:: Provided material
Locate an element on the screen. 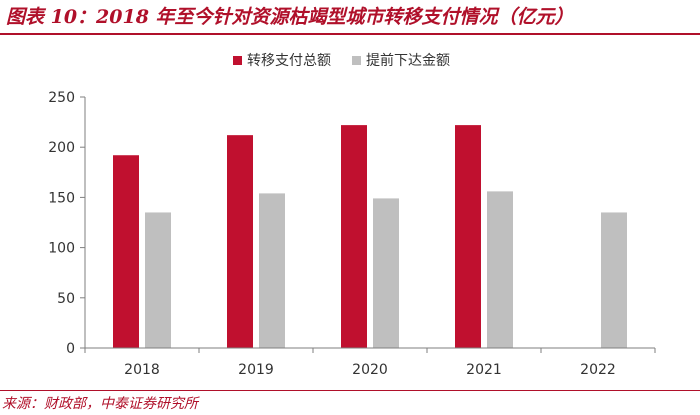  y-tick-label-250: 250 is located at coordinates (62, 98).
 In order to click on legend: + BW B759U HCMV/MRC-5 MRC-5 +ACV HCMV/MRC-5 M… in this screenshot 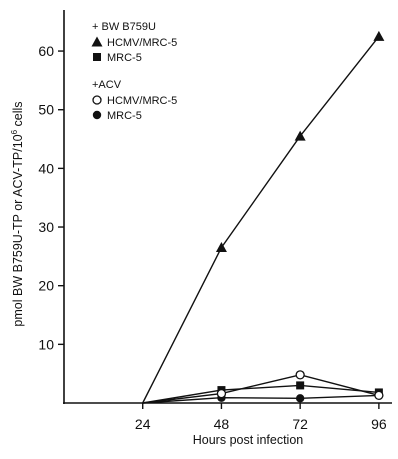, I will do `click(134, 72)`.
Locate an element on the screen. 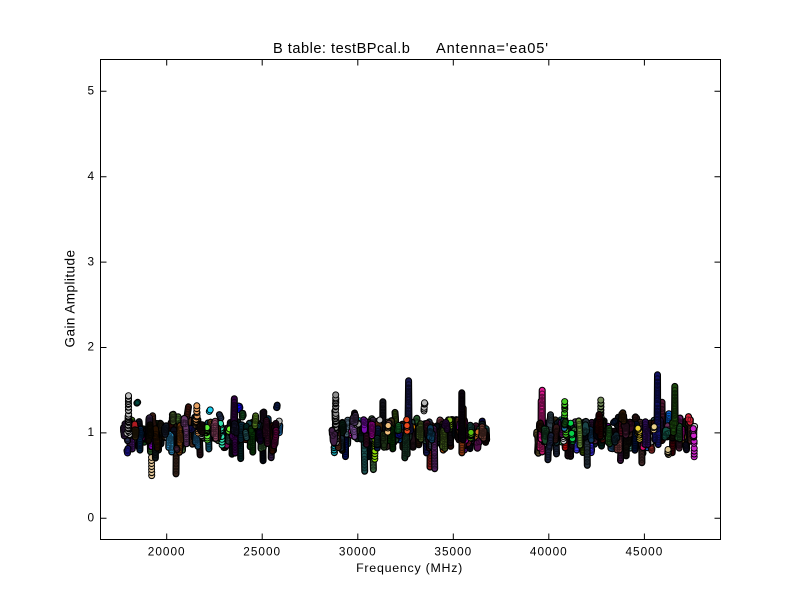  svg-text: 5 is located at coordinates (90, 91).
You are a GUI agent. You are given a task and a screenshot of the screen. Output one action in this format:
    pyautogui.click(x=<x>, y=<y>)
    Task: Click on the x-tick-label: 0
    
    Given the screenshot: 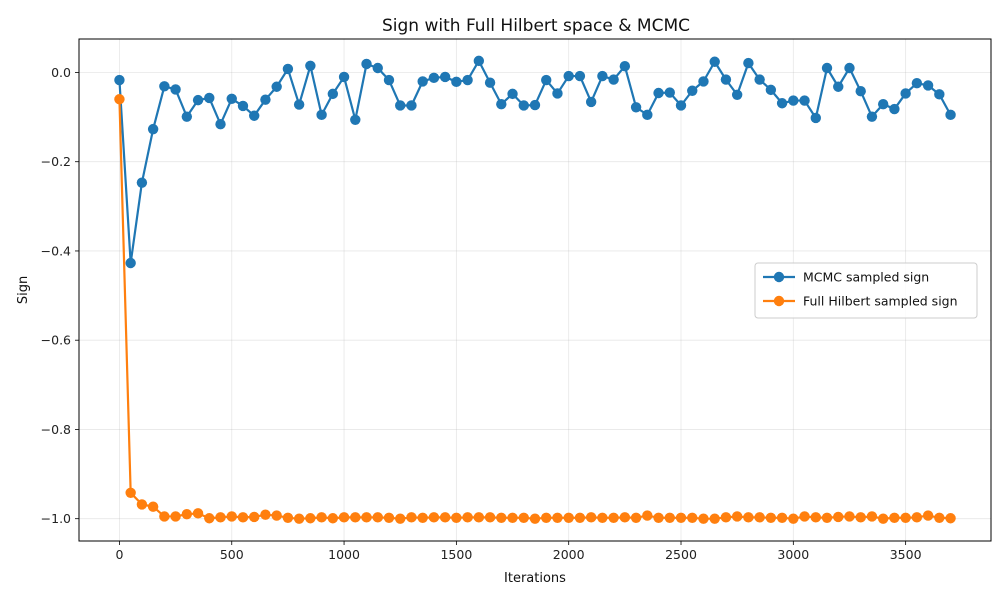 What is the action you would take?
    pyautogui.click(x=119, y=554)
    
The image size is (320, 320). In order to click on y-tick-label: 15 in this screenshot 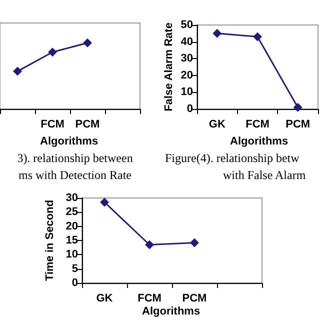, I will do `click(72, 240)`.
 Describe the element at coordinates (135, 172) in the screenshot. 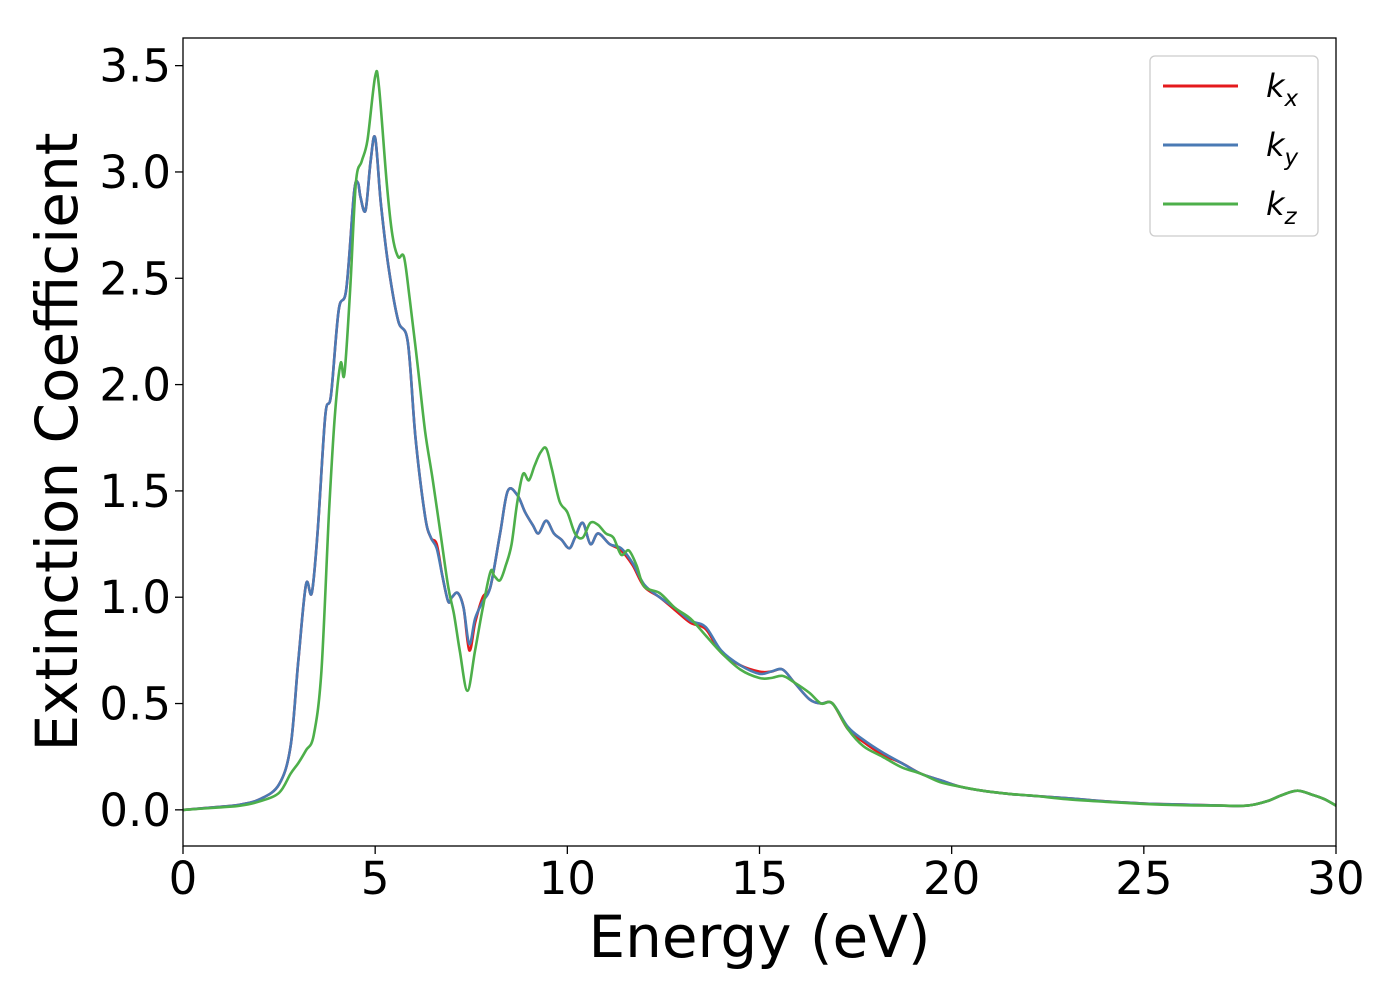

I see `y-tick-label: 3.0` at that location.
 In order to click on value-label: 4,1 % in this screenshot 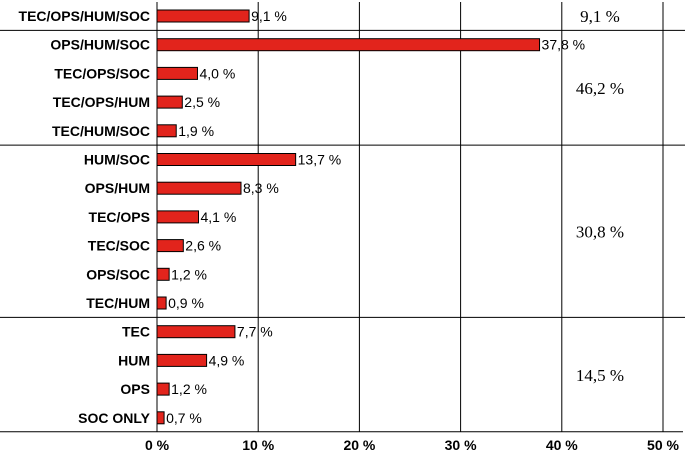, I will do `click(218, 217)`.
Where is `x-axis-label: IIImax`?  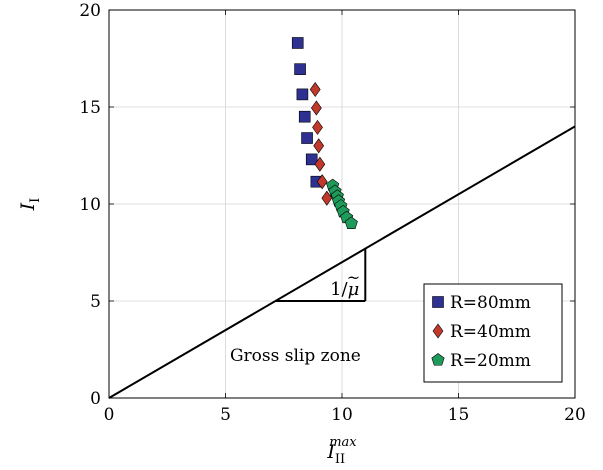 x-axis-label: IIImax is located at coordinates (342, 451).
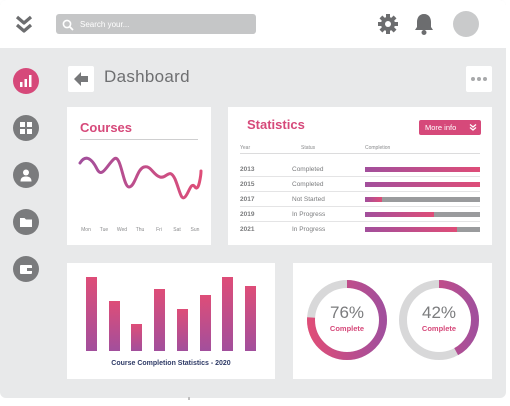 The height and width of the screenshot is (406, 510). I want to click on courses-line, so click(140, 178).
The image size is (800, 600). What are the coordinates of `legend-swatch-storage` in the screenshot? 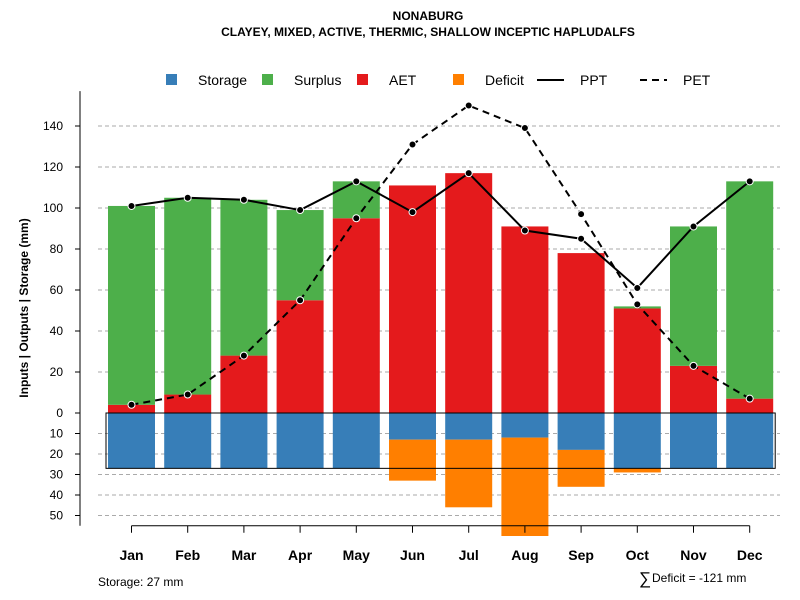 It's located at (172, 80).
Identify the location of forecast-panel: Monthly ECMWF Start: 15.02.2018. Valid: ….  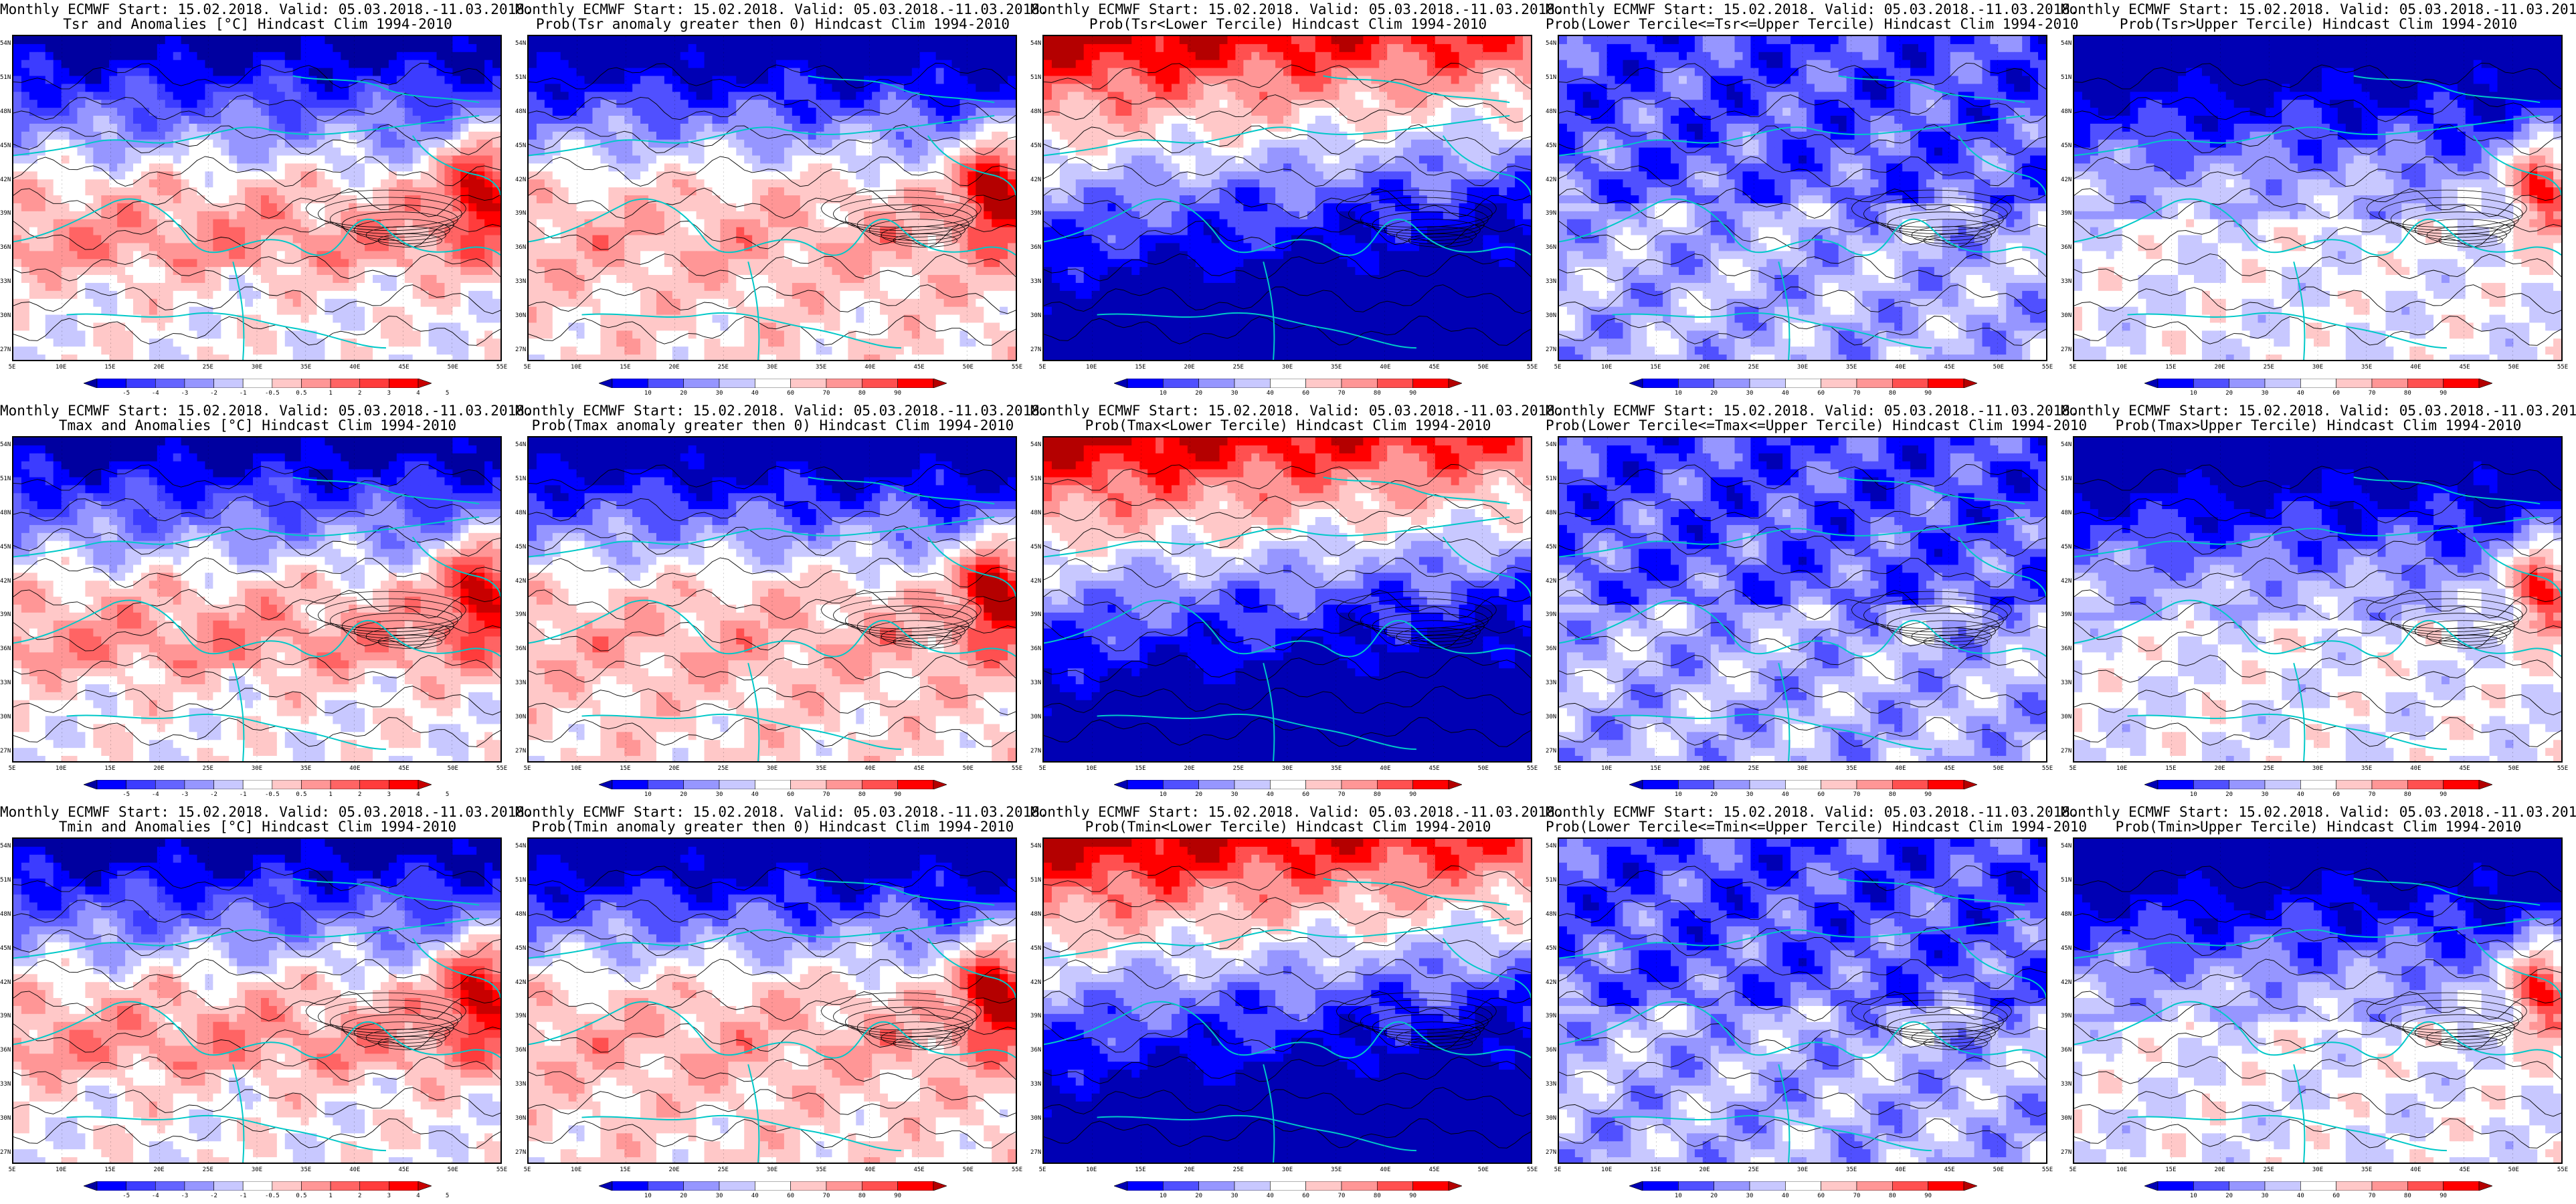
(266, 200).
::::
* [What is expected] Repeat the rows from the line containing "Identify the location" through the end of the rows, leaving the pictures out.

* [Task output]
Identify the location of forecast-panel: Monthly ECMWF Start: 15.02.2018. Valid: ….  
(266, 200).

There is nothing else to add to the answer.